Arcayürek'in Cumhuriyet'te "Bu seçim?.." başlığıyla yayımlanan (27 Ocak 2015) yazısı şöyle:
Bu seçim?..
Başarılı bir seçim sonucu kurulacak sol hükümet, Yunanistan’ı nereye kadar götürür bugünden kestirmek zor.
Önce şu manşet haberi okuyalım: Yunanistan halkı 1990 yılında hükümete adeta diz çöktüren Önlük Hareketi’nin 16 yaşındaki liderlerinden sosyalist Aleksis Çipras’ı 25 yıl sonra iktidara taşıdı.
25 yıl önce 16 yaşındaki bir Yunan genci bugün iktidarda.
Bizde ise 16 yaşındaki Konyalı gence hapishane yolları göründü.
Suçu; Bay RTE’yi eleştirmek!
Yunanistan’da 16 yaşından beri gelen geçen hükümetlere muhalefet ederek bugünkü konuma gelen bir gence karşı; bizde dokunulmazlık zırhına bürünerek Kaçak Saray’ında zorba bir rejimi temsil eden Bay RTE’yi eleştirdi diye 16 yaşındaki bir Türk gencini içeri atana halkımızın kılı kıpırdamıyor.
***
Yunanistan uzun süredir ekonomik ve mali kriz içinde.
Yunan halkından Çipras’ın iktidar için oy almasını sağlayan vaat; halkın uzun süredir AB-IMF reçetelerine duyduğu öfkeyi dillendirmesi…
AB destek yatırımlarının önşartının “felaket getirdiğini” durmadan yinelemesi...
AB ile adil çözüme hazır olduğunu söylüyor.
Acaba Yunanistan’a acil yardım paketinin baş mimarı ve destekçisi Almanya Şansölyesi Angela Merkel, Çipras’ın öne süreceği koşullarla masaya oturmaya hazır mı?
Çipras, kemer sıkma politikasının savunucusu Angela Merkel’in bu konudaki inadını kırabilecek mi?..
Yunanistan krizden sıyrılabilmek için AB ve IMF yardımlarına mutlak gereksiniyor.
Çipras’ın işi zor.
***
Yunanistan’a oranla Türkiye bugün ekonomik koşullarda rahat konumda.
IMF’yi tersliyor.
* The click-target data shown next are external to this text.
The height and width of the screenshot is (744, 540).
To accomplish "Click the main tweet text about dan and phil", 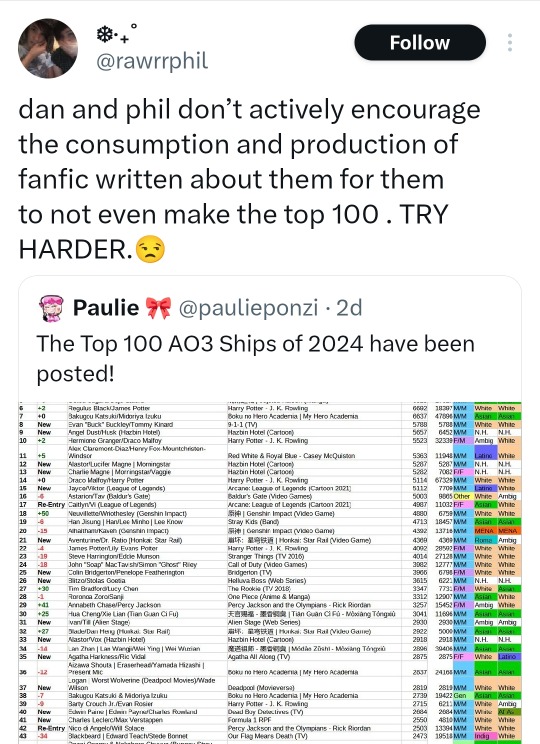I will tap(249, 179).
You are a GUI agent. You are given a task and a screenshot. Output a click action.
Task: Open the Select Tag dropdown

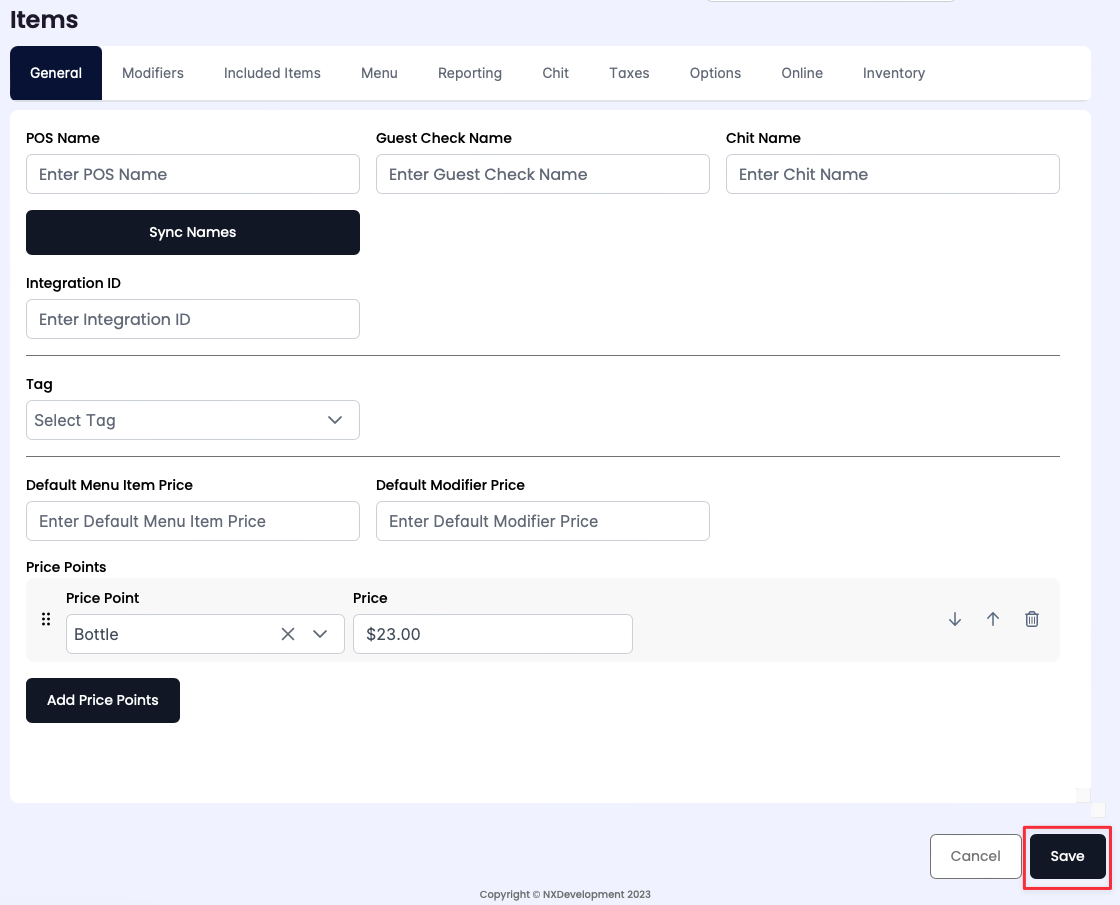192,420
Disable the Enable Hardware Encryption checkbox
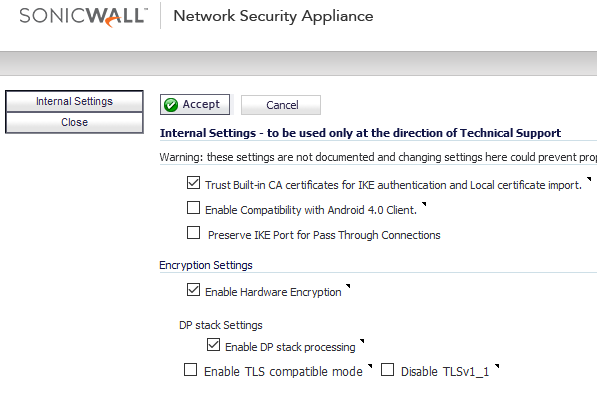 (193, 290)
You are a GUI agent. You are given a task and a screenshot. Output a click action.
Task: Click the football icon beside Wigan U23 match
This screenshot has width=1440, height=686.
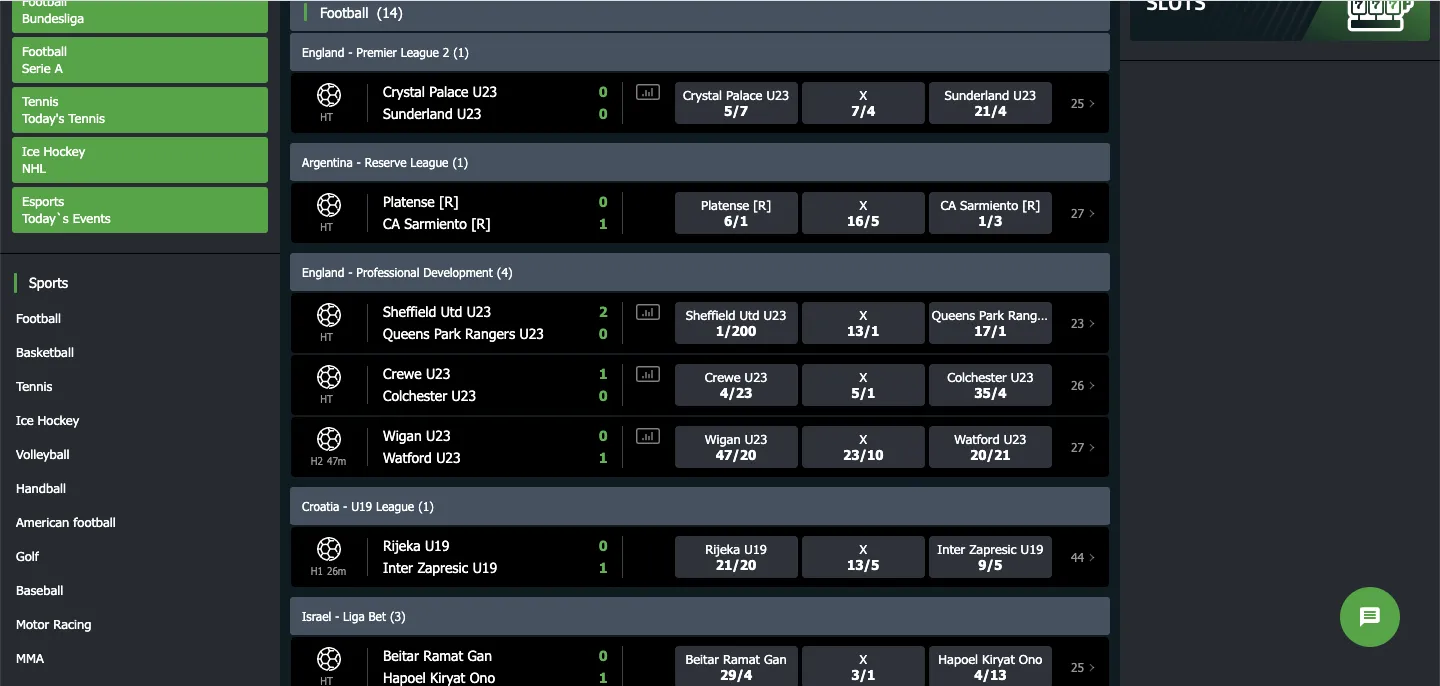(329, 440)
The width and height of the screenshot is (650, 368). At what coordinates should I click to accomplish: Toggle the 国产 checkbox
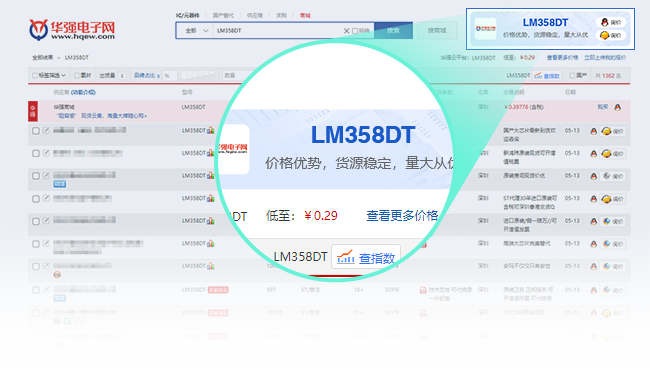pyautogui.click(x=572, y=75)
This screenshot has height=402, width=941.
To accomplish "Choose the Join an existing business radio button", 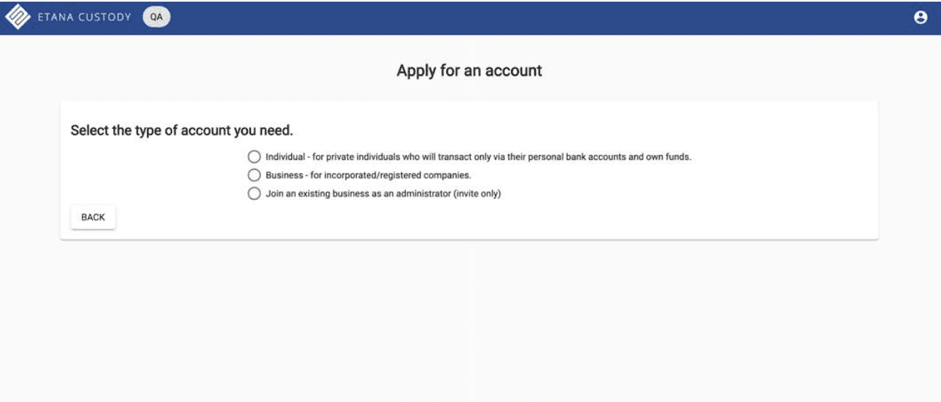I will 254,194.
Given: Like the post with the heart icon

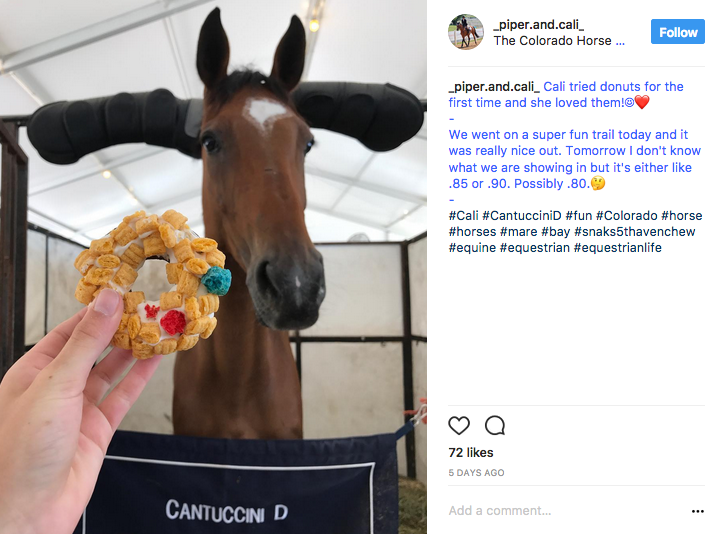Looking at the screenshot, I should click(x=459, y=426).
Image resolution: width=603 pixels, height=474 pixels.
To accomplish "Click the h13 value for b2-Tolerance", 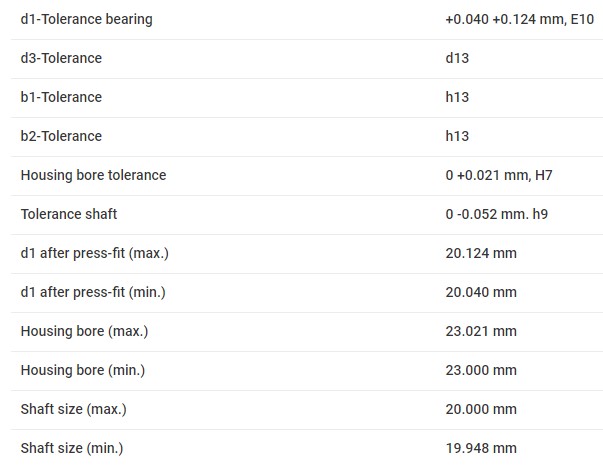I will pyautogui.click(x=457, y=136).
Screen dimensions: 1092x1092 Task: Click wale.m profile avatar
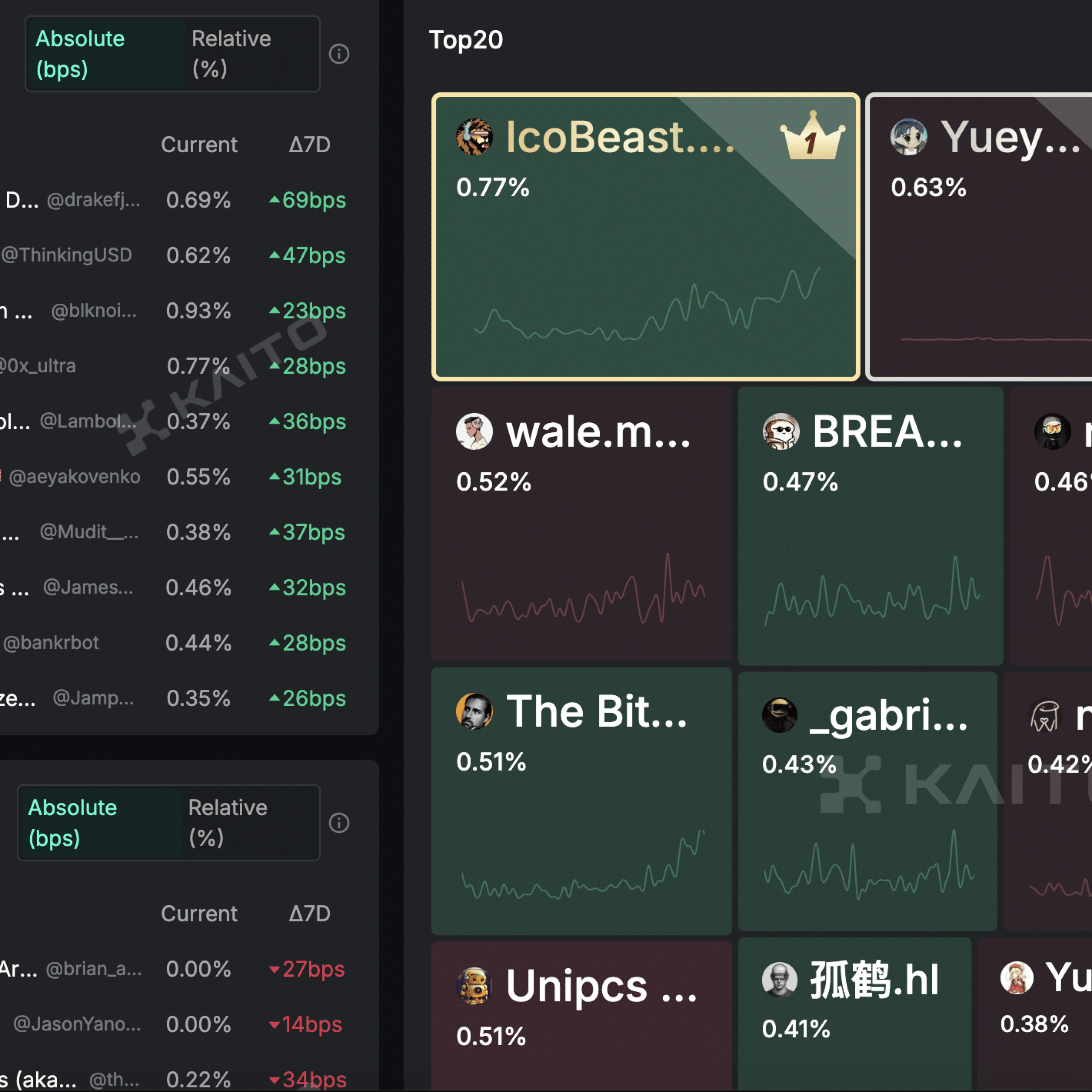pos(474,432)
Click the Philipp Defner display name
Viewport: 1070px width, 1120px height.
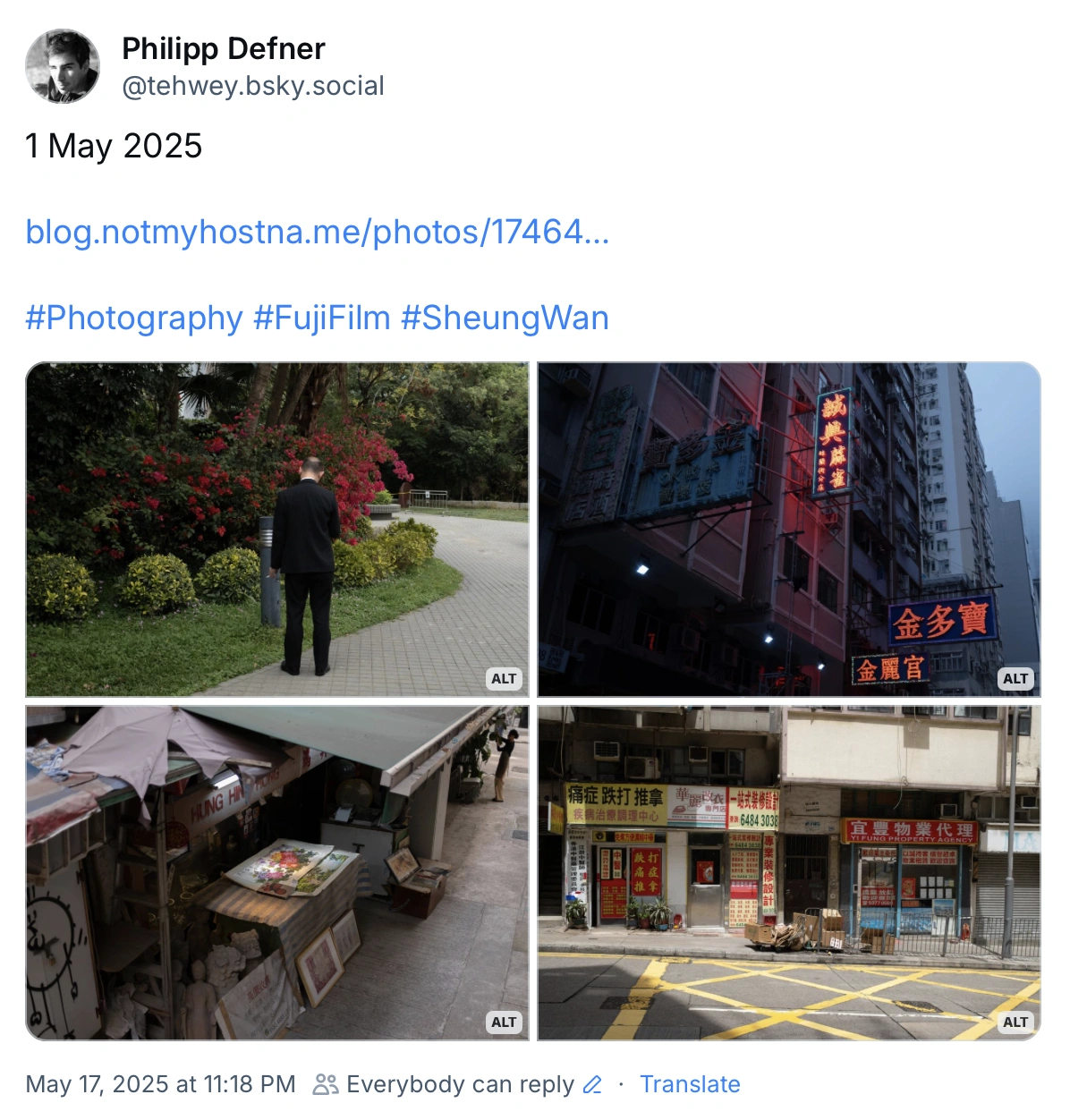(223, 48)
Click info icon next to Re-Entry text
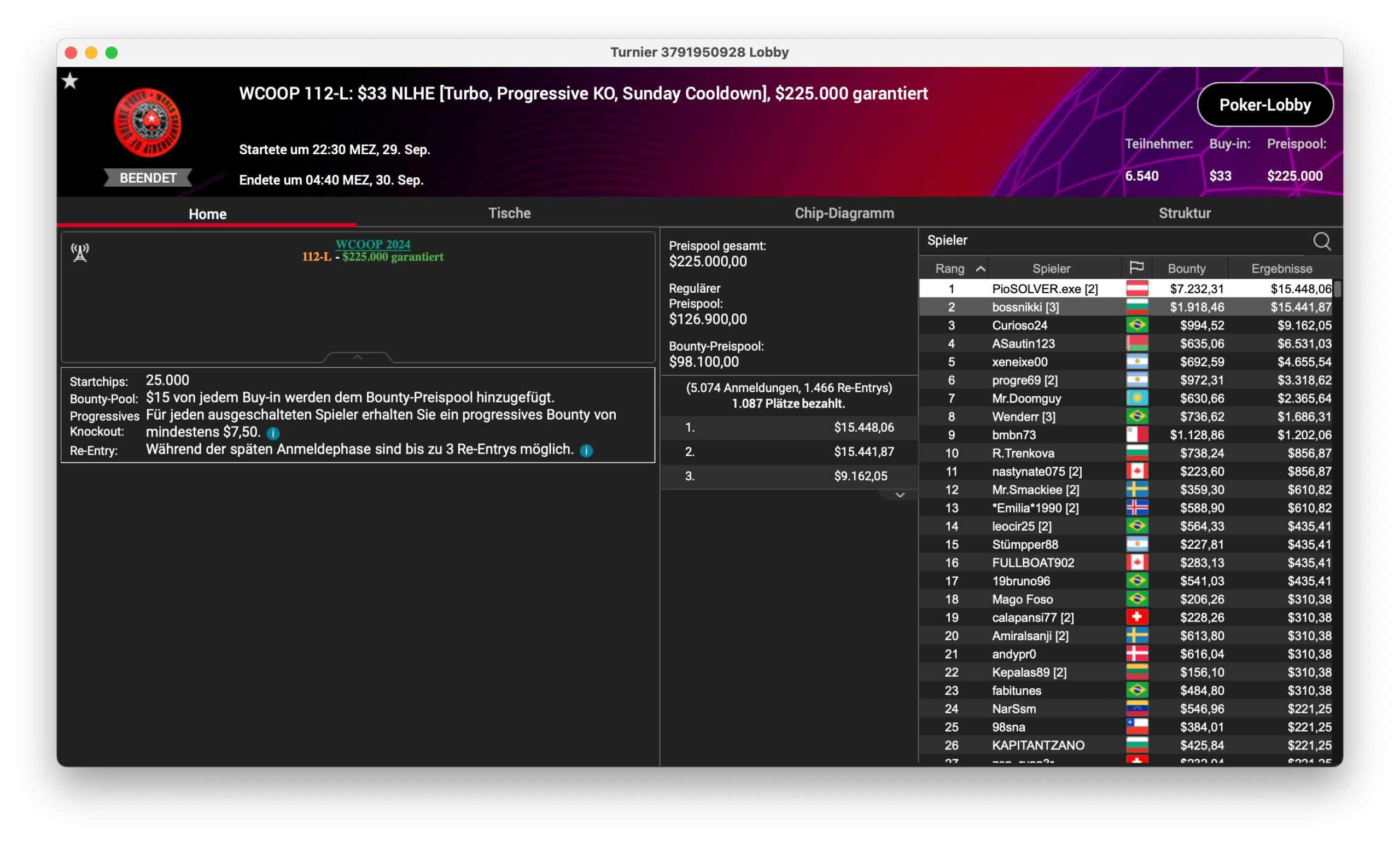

AB’ye biz size değil, siz bize muhtaçsınız diye kafa tutuyor.
Bay RTE’nin ekonomik ve mali konularda ayağı bir sürçmesin...
AB’nin ve IMF’nin de ona ve maalesef halkımıza ceza programlarıyla kök söktüreceklerinden kuşkunuz olmasın...
***
Ekonomik konularda rahat görünen başımızdaki ikili, bütün çabalarını 2015 genel seçimlerini istedikleri vekil sayısı ile kazanmaya ayırdılar ve…
… RTE’nin vekili Başbakan AD, konuşmasını bağırarak güçlendireceğini sanan bir tavır içinde.
Bir günde tamamen seçim porpagandası olan konuşmaları iki ildeki AKP kongrelerinde sergiledi.
Bir pazar günü, ünlü TV’ler NTV ve CNNTürk başta, sayıları 20’yi bulan yandaş ve yalaka TV bu parti ve seçim konuşmalarını naklen canlı olarak yayımladılar.
Aynı TV’ler ana muhalefet liderinin parti ve seçim programı içerikli konuşmalarını acaba naklen canlı olarak yayımlayabilirler mi?
Yüzde 1 bile olasılığı yok!
***
AD’nin il il gezerek parti kongrelerinde konuşması, yöre halkını ülke sorunlarıyla ilgili aydınlatmak için değil, AKP iktidarı devamederse... Örneğin Diyarbakır’da kırk bin kişilik stadyum gibi seçim vaatlerini içeriyor.
Bu durum 2015 seçimlerine daha bugünden gölge düşürmüyor mu?
Kuşkusuz öyle...
Seçimlerin tarafsızlıkla başlaması ve sonuçlanması için mevcut yasalardaki yasak hükümler bu partinin başındaki hukuk sever görünen genel başkan ve Başbakanı’na anımsatacak babayiğit bir kurum yok mu?
Var da, iktidar zorbalığından korktuklarından, şayet iktidarın huyunda ve suyunda gitmezlerse bugün oturdukları koltuklardan bir saatte koparılacakları kaygısıyla susuyor olmalılar.
***
Ama Başbakan, biraz fazla oy için Diyarbakır’da bir gazeteye “güzel” dediği Kürtçeyi öğrenmeye başladığını açıkladı.
Ünlü Kürt kökenli kalemlerin bile ünlü eserlerini “güzel” Kürtçeleri ile değil; Türkçe yazdıklarını unutan, oy yalakalığı ile Kürtçeye övgüler sıralayan bir başbakanın yönettiği bir ülke burası!
Üstelik demokrasiyle yönetildiği iddiasında bir ülkede...
Ne demokrasinin temeli olan kurallarla ne de tarafsız ilkeler doğrultusunda yapılacağı örnekleriyle kanıtlanan, tabii hayırlara vesile olmayacağı bugünden belli bir seçime gidiliyor.